*What you have to do:* Rewrite the material from its first line through the line containing "click(x=103, y=158)", replacing "Junk" with "Archive" and leaving everything else unchanged. Omit the pictures from your answer.

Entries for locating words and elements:
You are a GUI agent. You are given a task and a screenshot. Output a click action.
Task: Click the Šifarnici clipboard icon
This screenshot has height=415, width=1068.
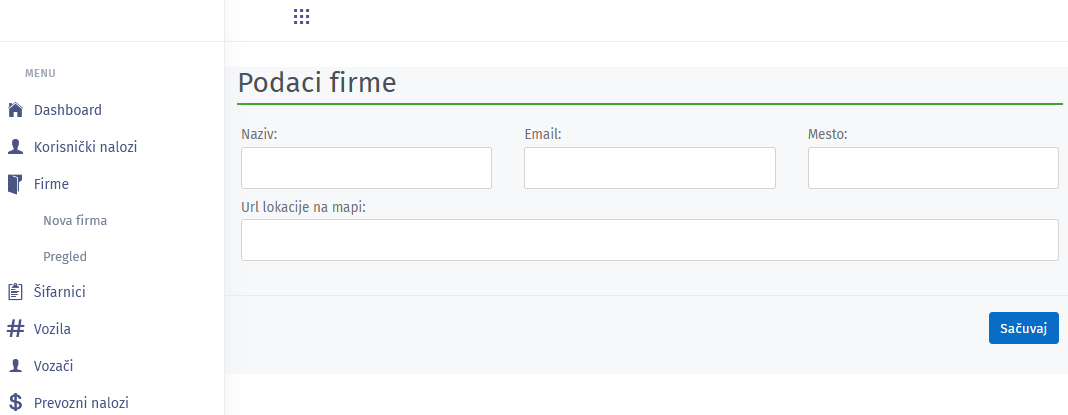coord(15,292)
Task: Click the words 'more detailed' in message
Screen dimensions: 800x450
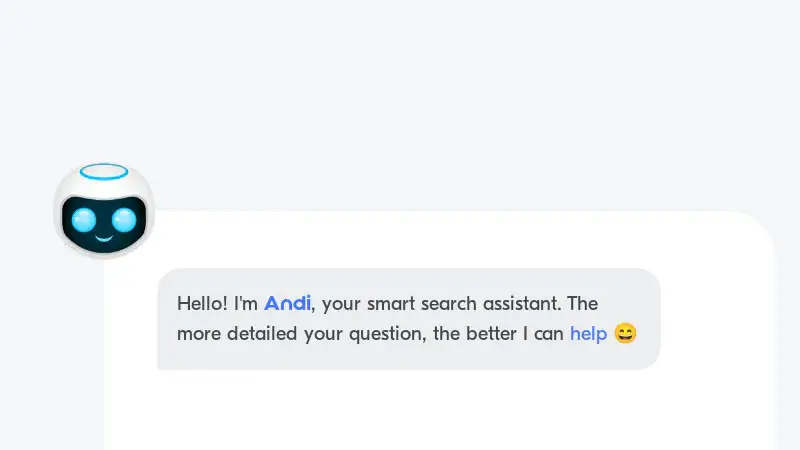Action: [237, 334]
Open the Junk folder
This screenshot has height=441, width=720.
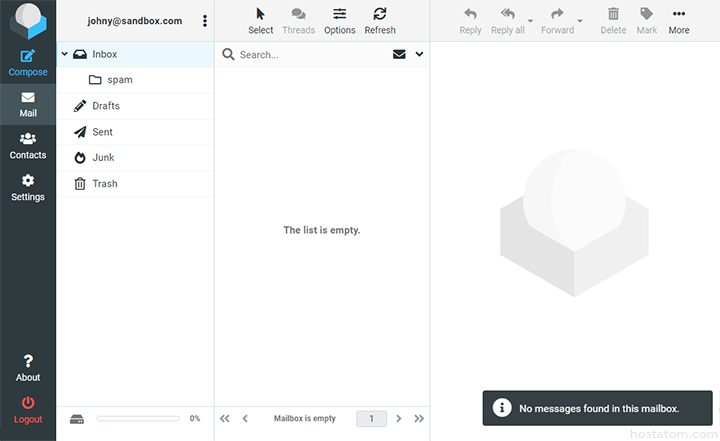click(x=103, y=158)
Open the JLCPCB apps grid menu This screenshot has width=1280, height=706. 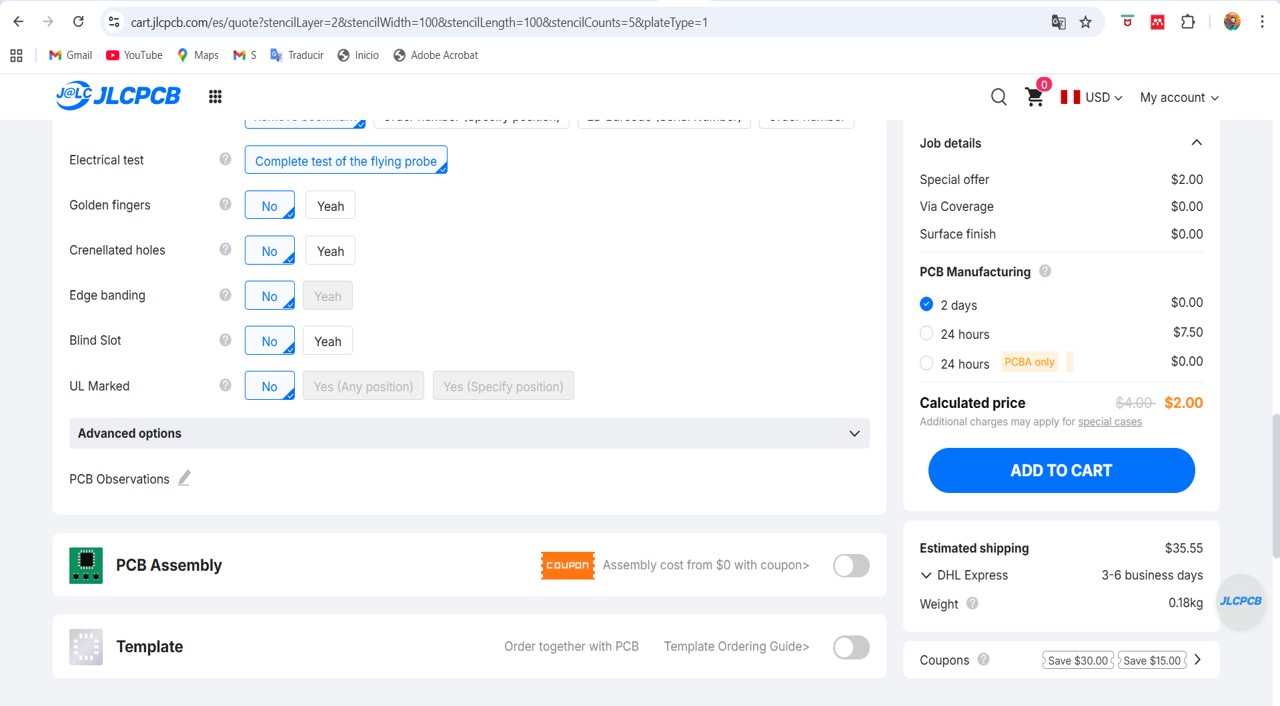click(x=215, y=97)
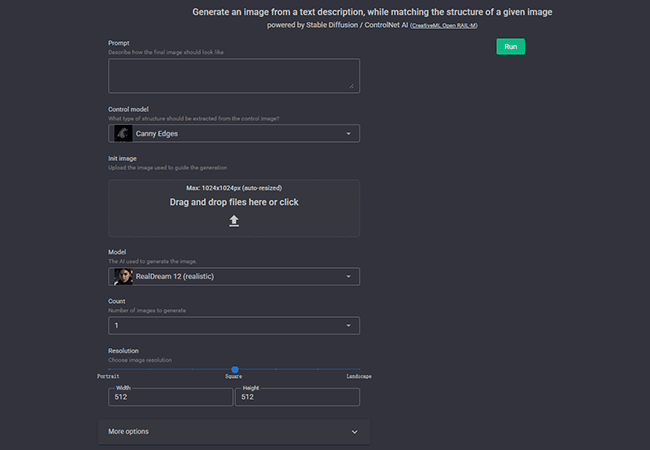The image size is (650, 450).
Task: Click the Drag and drop files text
Action: tap(234, 202)

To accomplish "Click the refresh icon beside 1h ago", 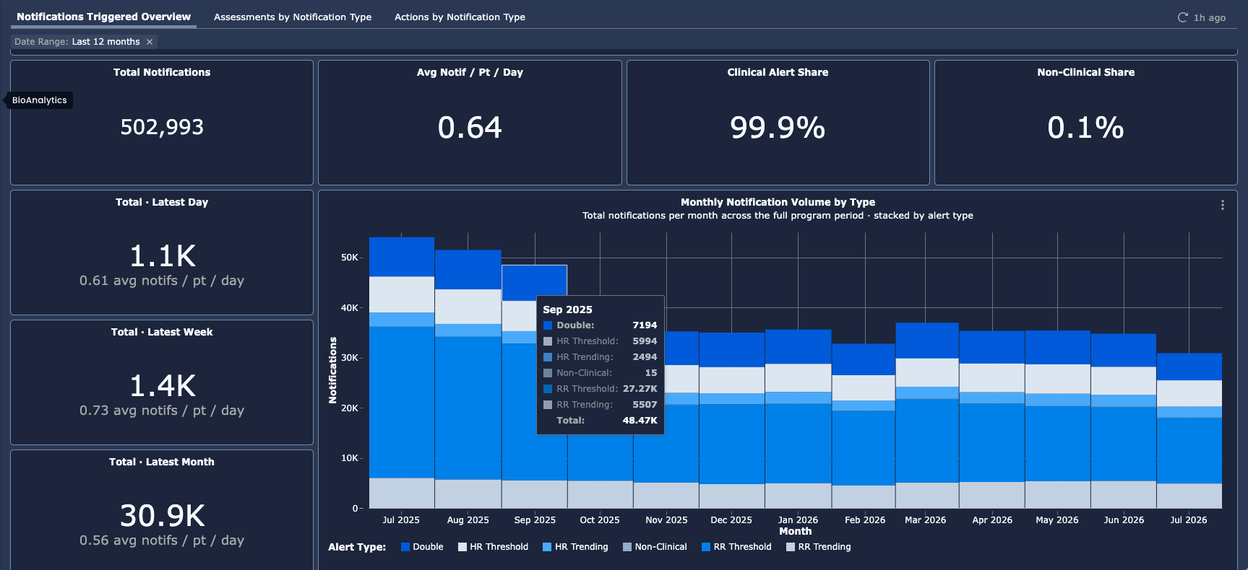I will click(1183, 18).
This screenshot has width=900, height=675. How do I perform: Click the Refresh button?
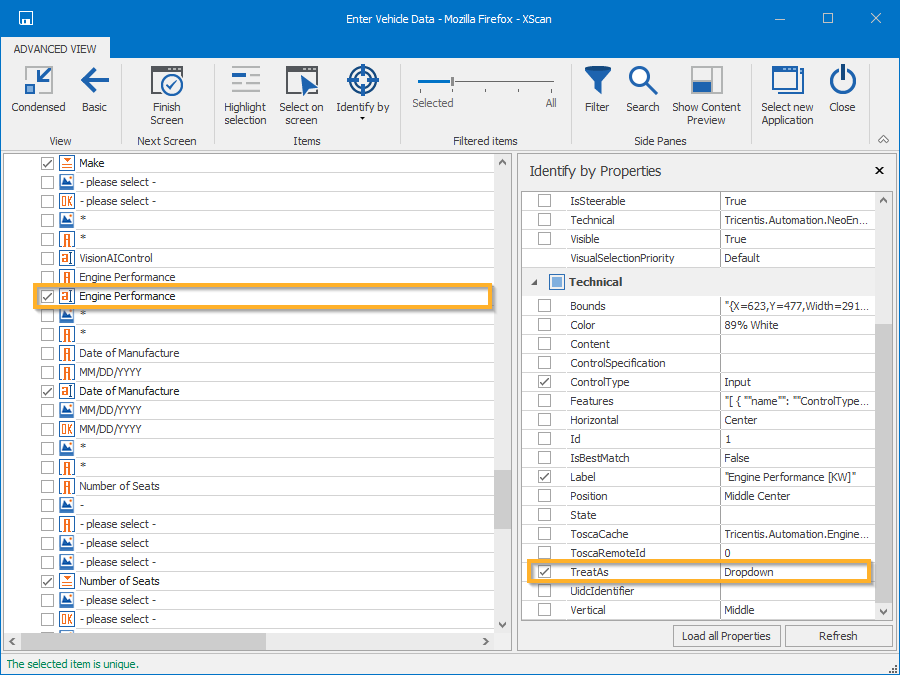(x=837, y=636)
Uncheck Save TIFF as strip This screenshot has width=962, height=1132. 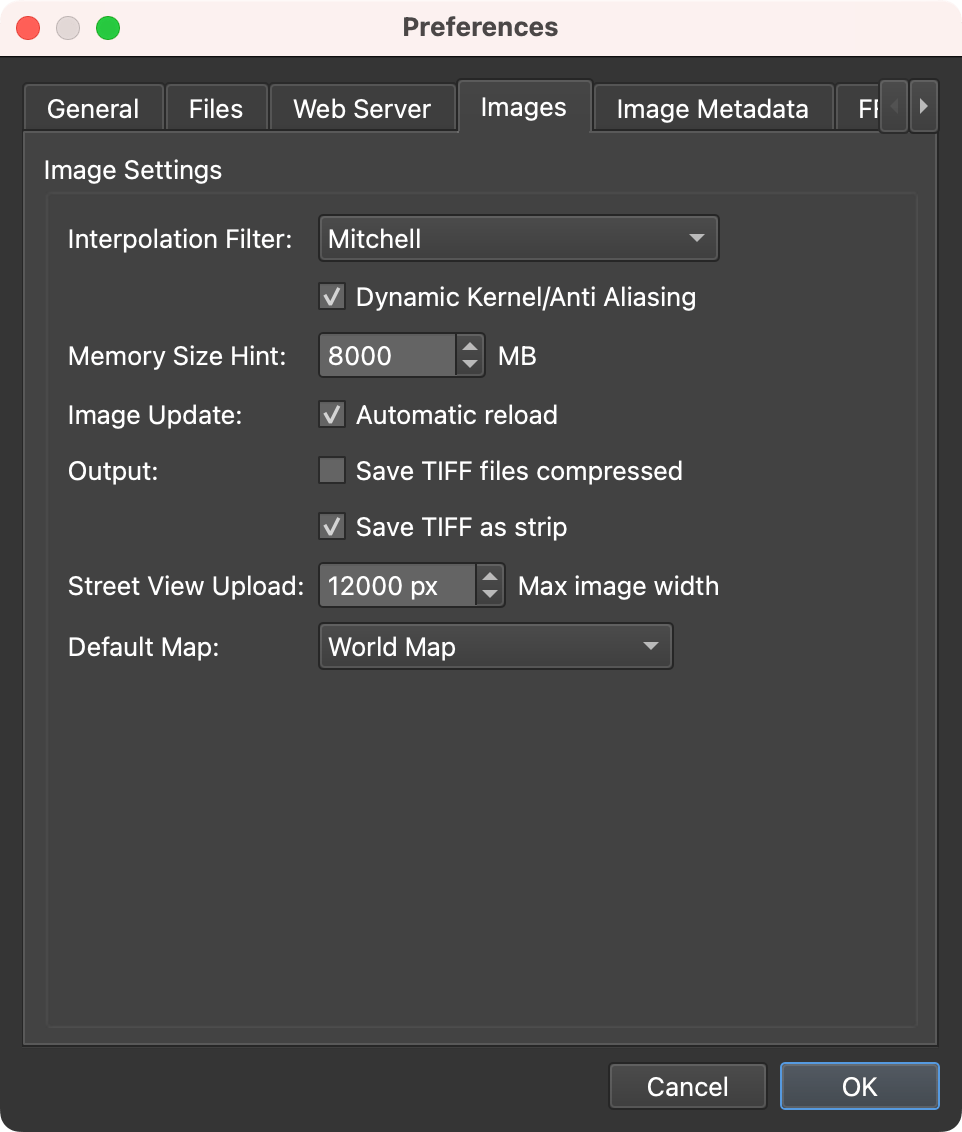point(331,527)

*The reply:*
You are a GUI agent. You are given a task and a screenshot. Output a click action.
Task: Click the Šifarnici clipboard icon
This screenshot has height=415, width=1068.
coord(15,292)
Task: Click the words 'more detailed' in message
Screen dimensions: 800x450
Action: [237, 334]
Open the Archive folder
This screenshot has height=441, width=720.
click(x=103, y=158)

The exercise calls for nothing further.